And, still yet another mom found us today.   She has a young child whom she supports by buying rotting bananas that are discarded as “unsellable” at vegetable shops across town and then brings them to Kore to sell them to locals for almost nothing.   She has done whatever it has taken to provide something for her baby to eat.   As we talked with her we learned that while she has nothing,  she does know how to sew indigenous clothing and showed us a little shirt that she was working on.   We saw an opportunity to outfit the kids of the project with these shirts and we think we can help her start a business which will more than provide for her and her baby’s needs.   As we told her to come back tomorrow to celebrate with us, there was hope in her eyes.

All of this before the project even gets off the ground.  And to think that God literally brought many of these women to us.   He truly is the defender of the widow and the fatherless.  I believe that He led them to us long before we ever found them.
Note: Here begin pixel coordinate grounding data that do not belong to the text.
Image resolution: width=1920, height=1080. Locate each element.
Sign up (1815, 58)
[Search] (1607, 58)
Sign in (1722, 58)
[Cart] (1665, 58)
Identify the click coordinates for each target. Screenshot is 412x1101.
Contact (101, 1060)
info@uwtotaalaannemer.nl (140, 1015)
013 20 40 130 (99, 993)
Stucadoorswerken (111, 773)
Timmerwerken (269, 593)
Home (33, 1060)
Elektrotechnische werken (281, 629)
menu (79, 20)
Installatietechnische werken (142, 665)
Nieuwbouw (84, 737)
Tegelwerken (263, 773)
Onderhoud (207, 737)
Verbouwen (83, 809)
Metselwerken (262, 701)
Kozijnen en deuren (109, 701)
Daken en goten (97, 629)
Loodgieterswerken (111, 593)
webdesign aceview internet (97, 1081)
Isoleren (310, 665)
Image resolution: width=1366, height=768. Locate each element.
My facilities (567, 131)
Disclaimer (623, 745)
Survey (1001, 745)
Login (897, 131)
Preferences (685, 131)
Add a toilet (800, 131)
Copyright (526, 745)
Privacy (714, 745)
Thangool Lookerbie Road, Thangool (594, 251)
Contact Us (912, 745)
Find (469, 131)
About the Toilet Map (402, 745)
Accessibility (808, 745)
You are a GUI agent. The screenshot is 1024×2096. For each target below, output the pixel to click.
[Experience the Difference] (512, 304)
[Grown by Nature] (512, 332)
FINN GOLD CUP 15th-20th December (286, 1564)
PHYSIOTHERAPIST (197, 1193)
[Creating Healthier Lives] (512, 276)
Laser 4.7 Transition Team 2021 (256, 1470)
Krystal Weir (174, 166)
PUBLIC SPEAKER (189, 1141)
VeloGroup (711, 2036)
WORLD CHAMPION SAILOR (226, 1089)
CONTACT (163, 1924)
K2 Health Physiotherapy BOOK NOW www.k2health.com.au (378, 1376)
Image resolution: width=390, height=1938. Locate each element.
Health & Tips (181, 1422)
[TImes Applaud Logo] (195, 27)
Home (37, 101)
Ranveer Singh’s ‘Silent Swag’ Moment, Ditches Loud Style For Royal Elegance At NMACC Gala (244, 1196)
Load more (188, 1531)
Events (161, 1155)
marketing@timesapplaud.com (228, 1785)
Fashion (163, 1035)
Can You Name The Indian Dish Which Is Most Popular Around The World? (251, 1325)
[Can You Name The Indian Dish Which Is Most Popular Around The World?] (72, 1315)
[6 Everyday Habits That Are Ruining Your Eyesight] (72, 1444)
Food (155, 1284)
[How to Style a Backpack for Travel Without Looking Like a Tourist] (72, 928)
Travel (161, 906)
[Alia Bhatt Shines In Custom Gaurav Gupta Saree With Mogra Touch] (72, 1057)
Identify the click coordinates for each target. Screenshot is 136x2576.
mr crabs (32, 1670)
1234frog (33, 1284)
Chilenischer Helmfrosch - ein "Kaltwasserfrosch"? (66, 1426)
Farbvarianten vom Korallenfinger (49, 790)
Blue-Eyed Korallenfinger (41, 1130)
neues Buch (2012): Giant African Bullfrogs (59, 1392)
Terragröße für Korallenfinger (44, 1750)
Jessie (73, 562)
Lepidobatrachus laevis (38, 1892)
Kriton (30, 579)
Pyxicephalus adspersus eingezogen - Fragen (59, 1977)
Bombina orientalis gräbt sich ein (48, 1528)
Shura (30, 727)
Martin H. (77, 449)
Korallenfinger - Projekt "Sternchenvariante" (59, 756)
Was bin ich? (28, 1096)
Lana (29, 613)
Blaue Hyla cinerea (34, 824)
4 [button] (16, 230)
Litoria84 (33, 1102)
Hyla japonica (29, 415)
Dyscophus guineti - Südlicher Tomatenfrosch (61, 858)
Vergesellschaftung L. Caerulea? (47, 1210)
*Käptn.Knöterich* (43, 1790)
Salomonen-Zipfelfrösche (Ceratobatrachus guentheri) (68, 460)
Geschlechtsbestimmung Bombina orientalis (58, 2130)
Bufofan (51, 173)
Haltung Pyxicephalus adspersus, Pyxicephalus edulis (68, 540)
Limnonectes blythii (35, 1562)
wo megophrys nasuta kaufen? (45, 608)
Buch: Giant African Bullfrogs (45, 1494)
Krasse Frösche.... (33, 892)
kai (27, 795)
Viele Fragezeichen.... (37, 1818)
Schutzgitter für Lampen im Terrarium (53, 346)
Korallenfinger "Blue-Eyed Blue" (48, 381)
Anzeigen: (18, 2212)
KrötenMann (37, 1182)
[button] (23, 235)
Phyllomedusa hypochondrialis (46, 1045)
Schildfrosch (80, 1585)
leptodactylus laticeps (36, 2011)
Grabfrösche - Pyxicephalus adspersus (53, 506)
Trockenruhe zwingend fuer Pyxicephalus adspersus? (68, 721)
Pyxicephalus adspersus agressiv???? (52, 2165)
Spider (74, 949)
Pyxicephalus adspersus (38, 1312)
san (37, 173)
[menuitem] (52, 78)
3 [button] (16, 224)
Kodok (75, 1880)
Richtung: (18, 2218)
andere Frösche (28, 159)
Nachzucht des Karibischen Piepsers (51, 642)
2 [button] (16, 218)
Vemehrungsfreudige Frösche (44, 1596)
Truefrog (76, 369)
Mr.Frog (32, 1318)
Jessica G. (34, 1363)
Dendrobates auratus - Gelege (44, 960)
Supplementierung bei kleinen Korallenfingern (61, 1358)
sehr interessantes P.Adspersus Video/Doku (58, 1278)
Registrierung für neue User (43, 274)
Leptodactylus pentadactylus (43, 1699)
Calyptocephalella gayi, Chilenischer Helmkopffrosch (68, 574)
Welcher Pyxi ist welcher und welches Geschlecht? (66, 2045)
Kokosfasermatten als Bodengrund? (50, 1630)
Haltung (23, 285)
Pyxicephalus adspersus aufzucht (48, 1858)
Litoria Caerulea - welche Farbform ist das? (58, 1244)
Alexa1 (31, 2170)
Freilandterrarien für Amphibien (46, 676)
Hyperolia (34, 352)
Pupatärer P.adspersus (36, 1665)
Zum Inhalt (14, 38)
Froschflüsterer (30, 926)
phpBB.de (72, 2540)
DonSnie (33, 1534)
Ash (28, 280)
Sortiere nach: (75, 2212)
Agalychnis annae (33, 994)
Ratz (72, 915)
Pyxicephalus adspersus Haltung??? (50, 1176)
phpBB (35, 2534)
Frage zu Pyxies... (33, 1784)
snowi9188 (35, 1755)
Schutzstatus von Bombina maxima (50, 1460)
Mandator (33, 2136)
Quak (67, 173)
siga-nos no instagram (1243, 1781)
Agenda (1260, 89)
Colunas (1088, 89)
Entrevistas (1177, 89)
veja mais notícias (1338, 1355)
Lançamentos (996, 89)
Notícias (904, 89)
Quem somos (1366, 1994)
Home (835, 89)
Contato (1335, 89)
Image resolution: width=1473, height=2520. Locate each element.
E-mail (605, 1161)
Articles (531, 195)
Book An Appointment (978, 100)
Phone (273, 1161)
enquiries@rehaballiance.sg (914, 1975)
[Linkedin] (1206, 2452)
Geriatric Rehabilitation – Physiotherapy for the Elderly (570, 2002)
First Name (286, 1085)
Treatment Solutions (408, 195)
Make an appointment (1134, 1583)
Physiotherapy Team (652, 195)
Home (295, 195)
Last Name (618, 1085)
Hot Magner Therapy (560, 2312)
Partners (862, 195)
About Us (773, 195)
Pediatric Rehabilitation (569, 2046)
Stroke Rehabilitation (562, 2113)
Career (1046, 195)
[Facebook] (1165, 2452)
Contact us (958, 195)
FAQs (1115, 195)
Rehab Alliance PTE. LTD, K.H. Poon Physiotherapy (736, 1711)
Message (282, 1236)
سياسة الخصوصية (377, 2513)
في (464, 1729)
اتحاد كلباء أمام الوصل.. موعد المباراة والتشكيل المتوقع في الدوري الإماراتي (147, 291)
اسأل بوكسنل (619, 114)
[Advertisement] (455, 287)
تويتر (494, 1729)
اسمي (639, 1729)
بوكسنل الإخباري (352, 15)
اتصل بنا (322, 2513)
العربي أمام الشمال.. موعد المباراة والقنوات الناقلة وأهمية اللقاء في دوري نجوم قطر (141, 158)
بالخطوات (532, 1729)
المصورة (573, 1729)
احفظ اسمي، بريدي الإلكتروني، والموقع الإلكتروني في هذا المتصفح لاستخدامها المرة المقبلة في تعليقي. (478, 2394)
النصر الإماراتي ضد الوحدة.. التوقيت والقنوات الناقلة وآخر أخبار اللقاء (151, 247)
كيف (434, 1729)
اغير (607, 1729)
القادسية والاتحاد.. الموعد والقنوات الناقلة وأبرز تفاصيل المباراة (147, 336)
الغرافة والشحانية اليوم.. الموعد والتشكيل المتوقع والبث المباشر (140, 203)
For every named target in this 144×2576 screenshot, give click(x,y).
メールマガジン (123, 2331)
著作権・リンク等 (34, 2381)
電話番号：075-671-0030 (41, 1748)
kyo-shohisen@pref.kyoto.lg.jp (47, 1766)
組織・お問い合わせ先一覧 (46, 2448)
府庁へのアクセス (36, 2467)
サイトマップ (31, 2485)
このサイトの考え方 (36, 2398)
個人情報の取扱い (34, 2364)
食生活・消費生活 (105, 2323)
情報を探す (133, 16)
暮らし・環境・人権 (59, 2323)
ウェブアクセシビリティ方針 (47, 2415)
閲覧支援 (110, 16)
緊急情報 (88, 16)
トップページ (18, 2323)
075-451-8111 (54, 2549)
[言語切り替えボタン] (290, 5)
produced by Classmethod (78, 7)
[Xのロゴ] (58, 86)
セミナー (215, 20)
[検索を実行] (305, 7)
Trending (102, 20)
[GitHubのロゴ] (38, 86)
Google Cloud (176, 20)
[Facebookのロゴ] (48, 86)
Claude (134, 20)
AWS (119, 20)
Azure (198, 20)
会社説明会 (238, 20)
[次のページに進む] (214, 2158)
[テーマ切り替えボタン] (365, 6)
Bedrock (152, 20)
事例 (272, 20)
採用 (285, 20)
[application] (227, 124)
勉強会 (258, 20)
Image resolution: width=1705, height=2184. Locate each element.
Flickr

Tomorrow is a day of celebration.  We look forward to celebrating with these women and their children…sharing with them The hope that goes far beyond stuff or education or food…the lasting true hope, Our Lord and Master Jesus, Who is the reason for why we do what we do in the first place!

One Comment on “Tomorrow is a BIG day

  1. Hey, friends…reading this has brought tears to my eyes and joy to my heart.

    Your ministry and these beautiful families are in my prayers.